Thanks for the explanation. That's disappointing! Please make sure to discuss this in the Future Directions section so folks know it wasn't just an oversight?

We can do one better -- @Slava_Pestov has kindly fixed the issue blocking the use of generalized existential metatypes in library evolution mode, so I put metatype comparisons back on the table.

Unfortunately, I've also discovered an issue with C++ interop where the generalization of Optional.unsafelyUnwrapped unexpectedly breaks the C++ interop overlay. I've removed this specific generalization for now.

I updated both the pitch and the implementation to incorporate these changes.

Keep these comments coming! They are useful.

Seems like something we should be able to fix. My inclination is to keep it in the proposal, since it's obvious we want to do it, and we can land that generalization along with its fix.

I'd love to see unsafeBitCast generalized in this proposal as well. It's something we're using within the macro that generates safe versions of unsafely-imported C/C++ APIs. Was there a technical reason for omitting it?

Doug

I’d like to suggest separating the ability to transform lifetimes out of unsafeBitCast. There’s a lot of regret in other languages surrounding almighty cast operations. If you mean to change “just one” of the type or its lifetime, we shouldn’t make it easy to accidentally change both, even with unsafe operations. I think there’s also a decent argument to make that changing properties of a type orthogonal to its bit representation using a function called unsafeBitCast will not sound correct for some people. I understand that the lifetime is formally part of the type, but years of C and C++ have created a mental model where a “type” is about operations and bit representation.
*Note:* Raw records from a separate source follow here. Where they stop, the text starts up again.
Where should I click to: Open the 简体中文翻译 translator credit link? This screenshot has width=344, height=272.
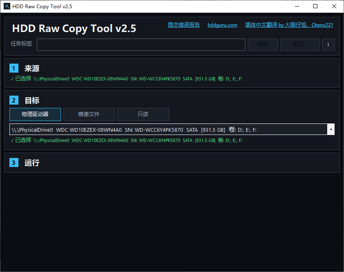[x=289, y=25]
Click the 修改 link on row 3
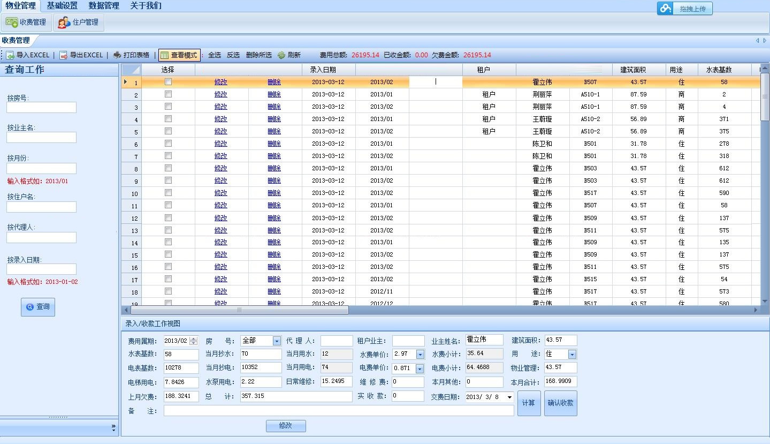Image resolution: width=770 pixels, height=444 pixels. [x=220, y=106]
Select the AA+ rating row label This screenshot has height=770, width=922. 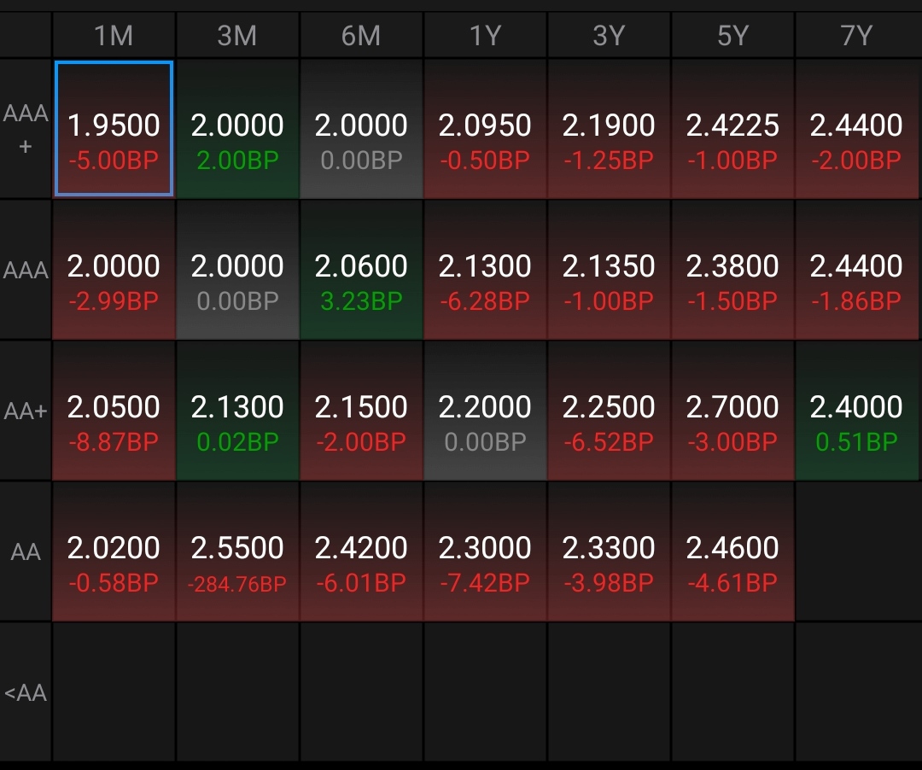pyautogui.click(x=26, y=411)
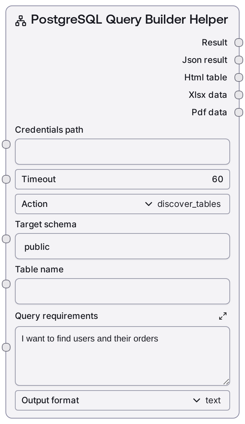Click the Timeout value field
This screenshot has height=424, width=245.
[x=122, y=179]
One factoid about xnu is that it enables -Werror=everything, which prevents removing const qualifiers from pointees, and it has a __DECONST(new-type, expr) macro to remove it without a diagnostic. The macro expands to something like (new-type)(intptr_t)(expr); in other words, it can actually cast anything that converts to an integer to any pointer type. Over time, this has led to the accumulation of a non-trivial number of misuses of __DECONST that actually wouldn’t build if it was implemented in a way that only allowed you to remove const qualifiers.
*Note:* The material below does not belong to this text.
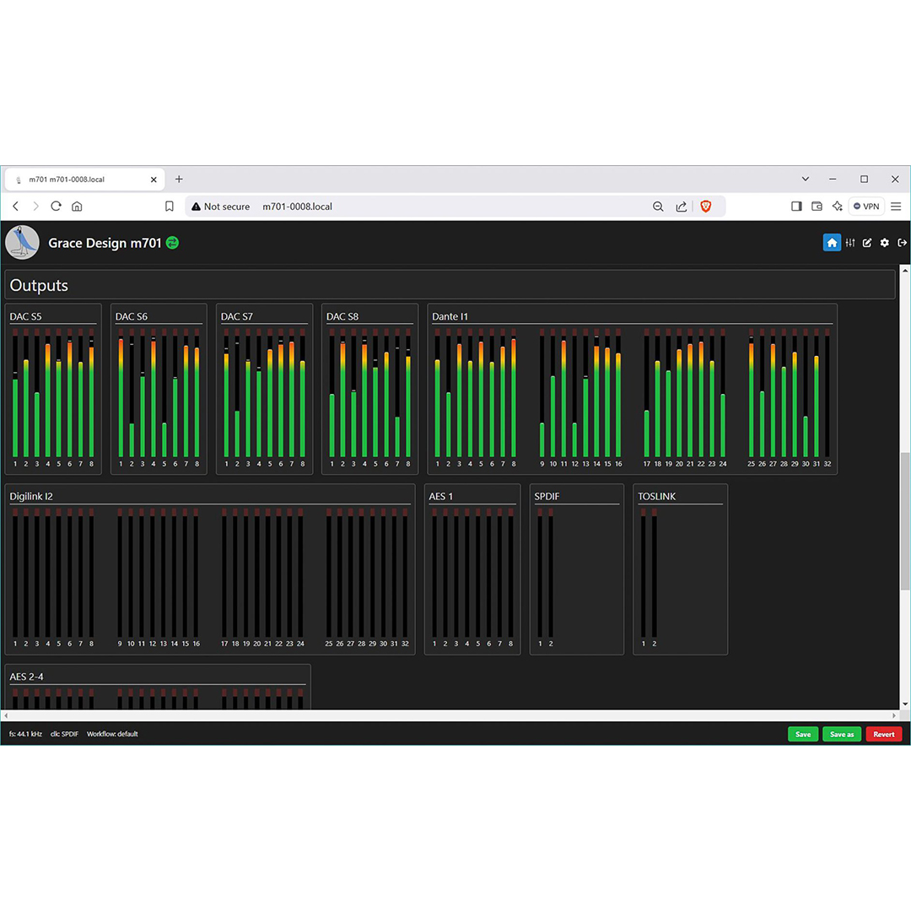Bookmark this page with the bookmark icon

click(x=170, y=207)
Yep, during discussions we decided to defer the ~Escapable generalization of unsafeBitCast, based on @fclout's objection and our general inability to precisely reason about lifetimes in these API proposals.
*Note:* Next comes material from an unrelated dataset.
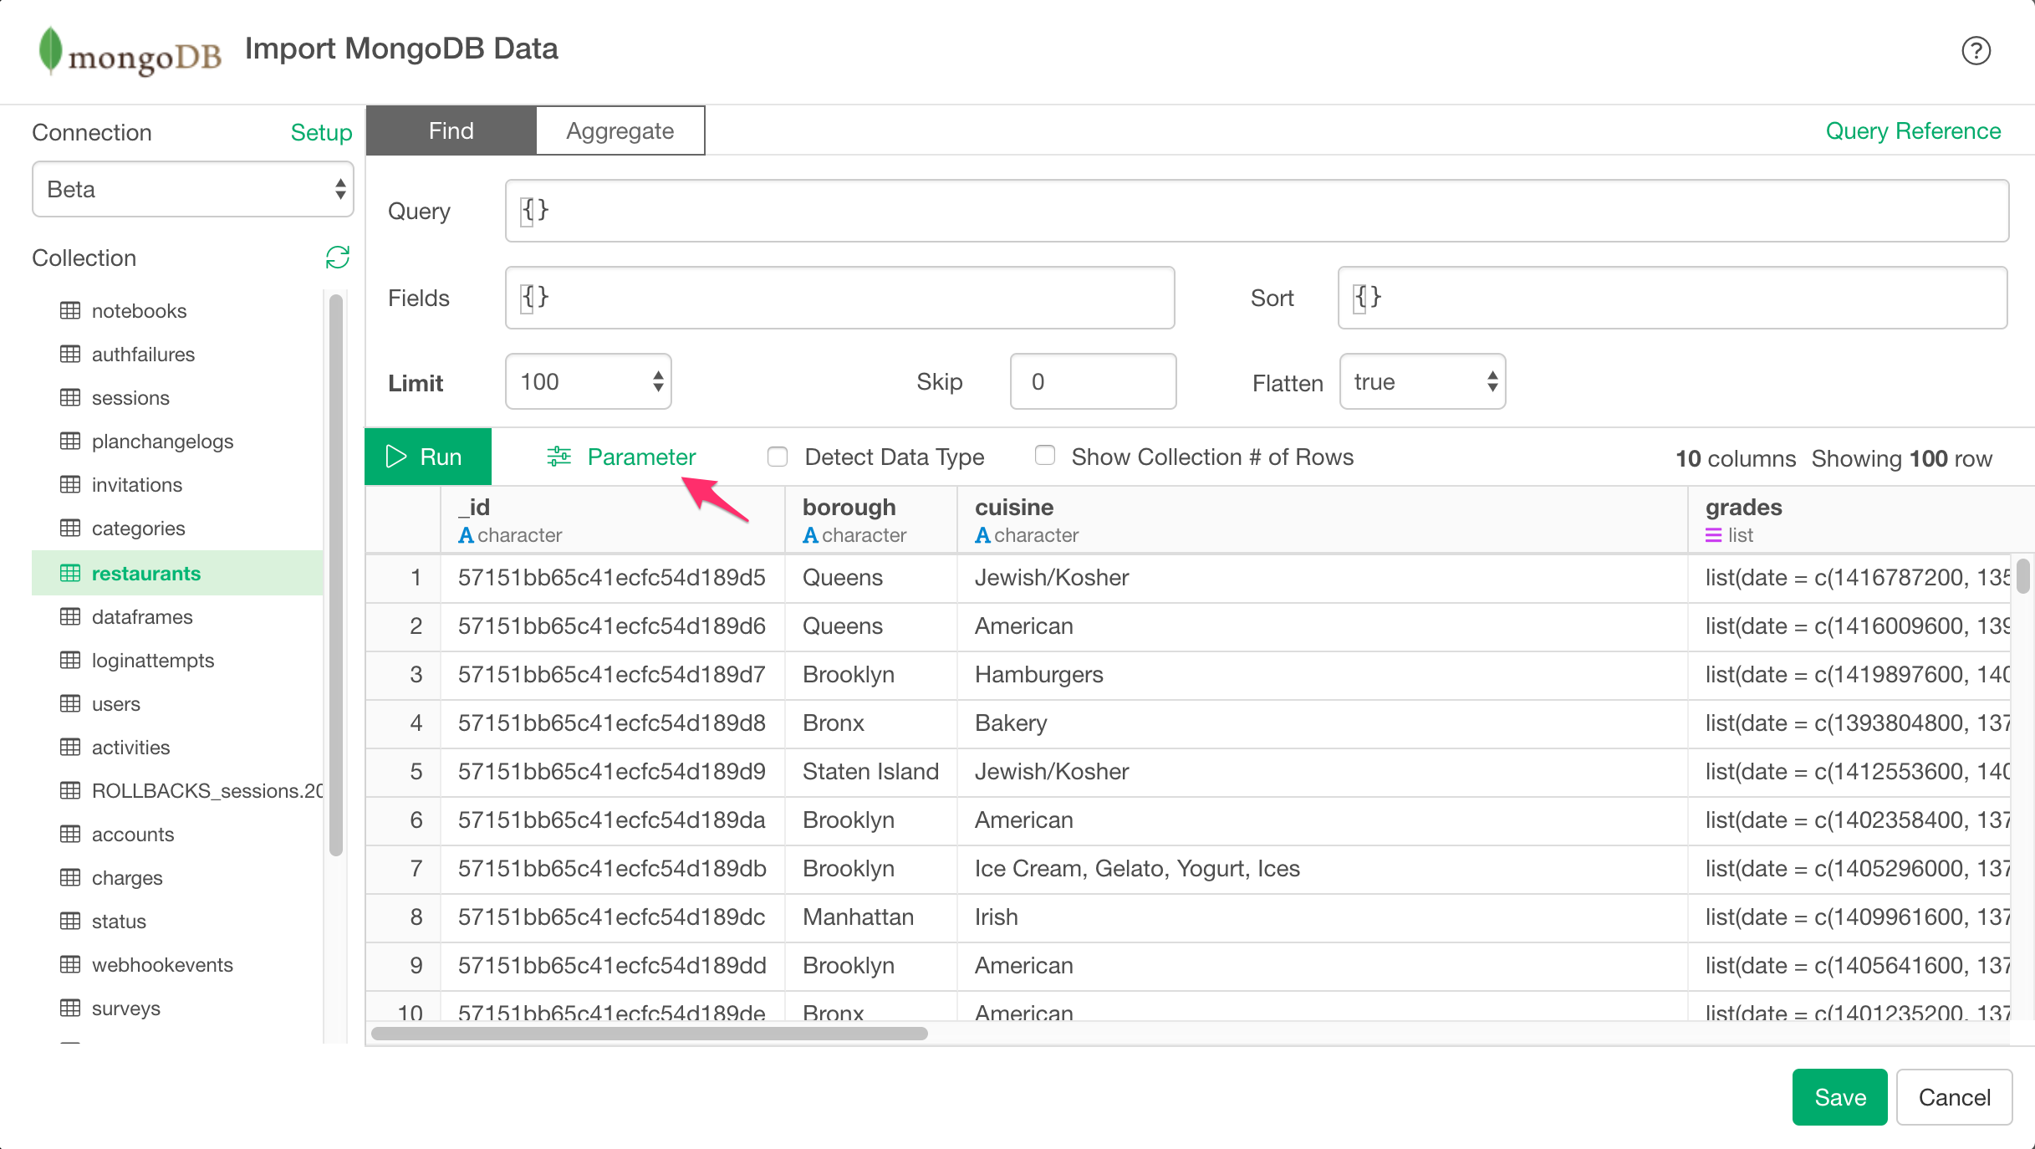Toggle Show Collection # of Rows

point(1044,456)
I'm already quite alarmed about finding myself having to introduce the idea of immortal nil values and (implicit and explicit) enum wrapping/unwrapping semantics, without stable syntax or an accepted spec for such things. unsafeBitCast and generalized pointer types would conjure borrowing dependencies out of thin air; I don't think it would be a good idea to introduce such things this manner.